| SOURCE DOCUMENT |
****************

Recovery of Property; tracing and following Flashcards
Following and Tracing
They are NOT remedies but rather are a process of discovery which then leads to an allocation of a sufficient and appropriate remedy.
Lord Millett identified tracing in Foskett.
However perhaps best summation of tracing = Shalson v Russo 2003, Rimmer J described tracing as ‘the process by which a claimant seeks to show that an interest he had in an asset has become represented by an interest in a different asset’.
Following and tracing
Once an equitable proprietary interest has been identified, the claimant will then need to show that this interest can be identified in the property that has been received by the defendant.
Following:
Foskett v McKeown and Others 2001
Following = process of identifying the same asset as it moves from person to person.
Foskett: following is the process of following the same asset as it moves from hand to hand.- if the claimants property had been lost or the property destroyed it can no longer be followed.
-where the claimants property is transferred directly to the defendant- following is the process.
Tracing:
Tracing = the process of identifying a new asset as the substitute for the old.
Foskett v McKeown:Where the original property cannot be followed, it is necessary for the claimant to show that the value of the property in which he or she originally had a proprietary interest can be identified in property that has been received by the defendant.
Foskett v McKeown
In reaching the conclusion that it was possible to trace into the death benefit, the majority identified 2 fundamental principles of tracing.
1) Attribution rather than causation
Tracing depends on attribution
2) Tracing value rather than identifying property
Tracing was not concerned with the identification of chains of property but instead focused on the identification of value within property.
Tracing at Common Law
Where the claimants proprietary base is a legal rather than an equitable, proprietary right.
Common law tending rules are logical but restrictive because the claimant will be able to identify the value of his or her property in the substitute for that property as long as the substitute has bit ve one mixed with other property so that it loses its identity.

****************

| RAW DATA |
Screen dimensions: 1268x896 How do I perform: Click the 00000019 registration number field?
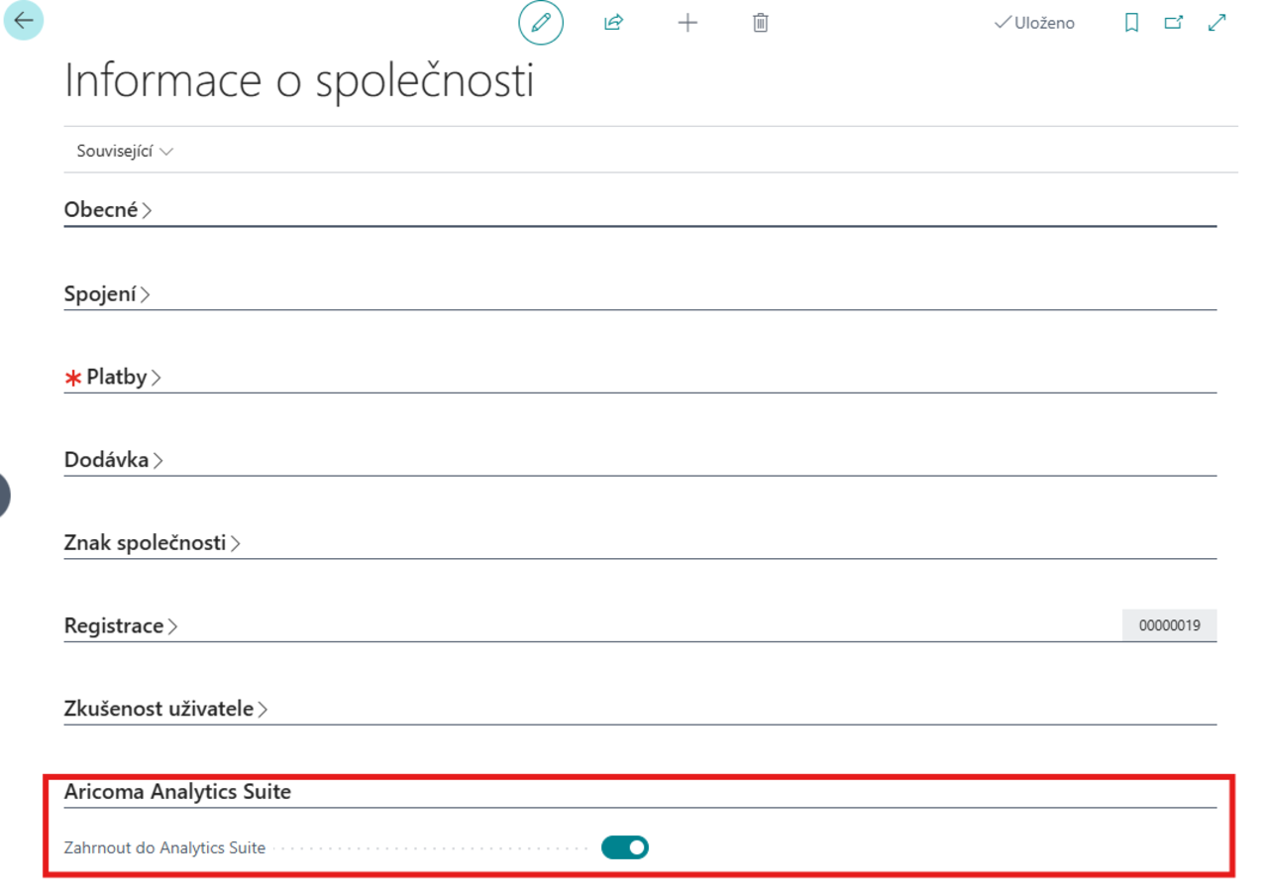(1169, 624)
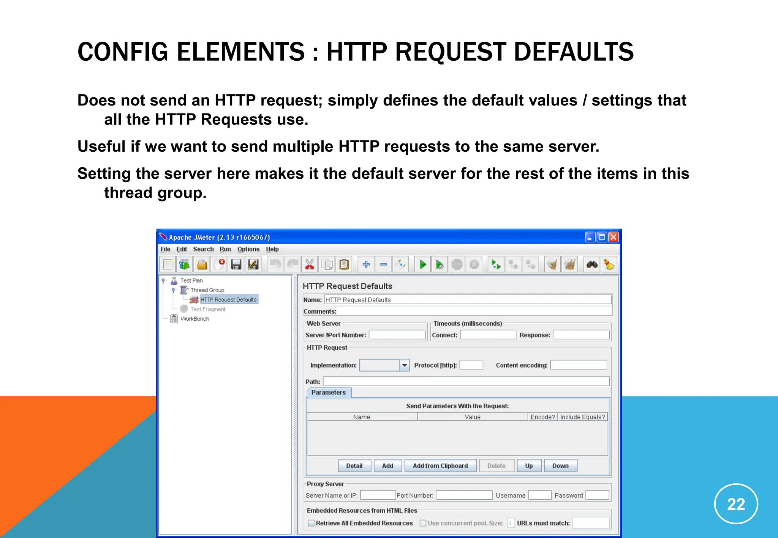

****************

| TASKS TO CARRY OUT |
[1] According to the flashcards on tracing and following, which two fundamental principles of tracing did the majority identify in Foskett v McKeown?
[2] Print the stretch of the flashcards on tracing and following from "Tracing at Common" through "loses its identity.".
[3] Proceed with the flashcards on tracing and following from the point at which they stop.
The material bears no relation to the flashcards on tracing and following.

| EXERCISE RESPONSES |
[1] Attribution rather than causation, and tracing value rather than identifying property.

[2]
Tracing at Common Law
Where the claimants proprietary base is a legal rather than an equitable, proprietary right.
Common law tending rules are logical but restrictive because the claimant will be able to identify the value of his or her property in the substitute for that property as long as the substitute has bit ve one mixed with other property so that it loses its identity.

[3]
Tracing into profits
Trustee of the property of FC Jones v Jones 1997
Court of Appeal held that the claimant can also trace at law into the profits that were made from the use of his or her property.
- Mr J transferred £11,700 in cheques from his potato growing firms bank account to Mrs Jones.
Firm went insolvent which vested the account into the trustee in bankruptcy.
-Mrs J bought potato futures and earned £50,760. This was put into an account - it was held that the trustee could recover everything because the profit derived from the original money without being mixed with any other money of the wife.
Tracing into mixed products
Taylor v Plumer 1815
Banque Belge v Hambrouck 1921
Agip (Africa) Ltd v Jackson 1991
Major limitation on tracing at common law is that it is not possible to trace into a mixed product, save where it is possible to sepearte the components of the product.
Where such mixing has occurred the claimants legal title to the property will be extinguished.
Tracing into and through a bank account.
Banque Belge v Hambrouck
D forged a number of cheques so that £6000 was debited from the account of his employer at the claimant bank and this sum was then credited to his own bank account.
-court of appeal held that the money in the account should be repaid as it had not been mixed
Necessity for a physical transfer of property
Agip (Africa) Ltd v Jackson 1990
Claimant bank had been defrauded of substantial sums of money by its chief accountant.
Case focused on a payment to a company that had credited it to this account- before payment was made the company had nothing credited to this account.
Once payment had been made, the balance was transferred to the D firm of accountants and then to another company and finally oversees to the fraudsters.
Claimant sought to recover the value of the money.
Failed at law because of mixing, as there had not been a physical transfer of property merely a stream of electrons.
Tracing in Equity
Re Hallett’s Estate 1880
Re Diplock 1948
Hallet:Main advantage of tracing in equity is that it not be defeated by the irretrievable mixing of property.
Diplock: difference in approach between common law tracing and tracing in equity is that equity is able to view property metaphysically as it assumes that even though property is mixed the claimants property will still exist albeit that it is not possible to say which bit is which.
Re Haslett’s Estate 1880-
Reason equity can trace mixed funds is because when the claimant has traced an equitable proprietary interest into a mixed fund, an equitable charge will be be place on the whole fund as security for the claim.
Consequently, equity shoes not specifically regard any particular part of the fund as actually belonging to the claimant but is prepared to assume that the claimant has an equitable interest in the mixture by means of a charge on the fund.
Tracing at law and the fiduciary relationship requirement.
Necessary to show that the property in which the claimant had an equitable proprietary interest passed to the D through the hands of a fiduciary in breach of duty. -there must have been an unauthorised disposition of property.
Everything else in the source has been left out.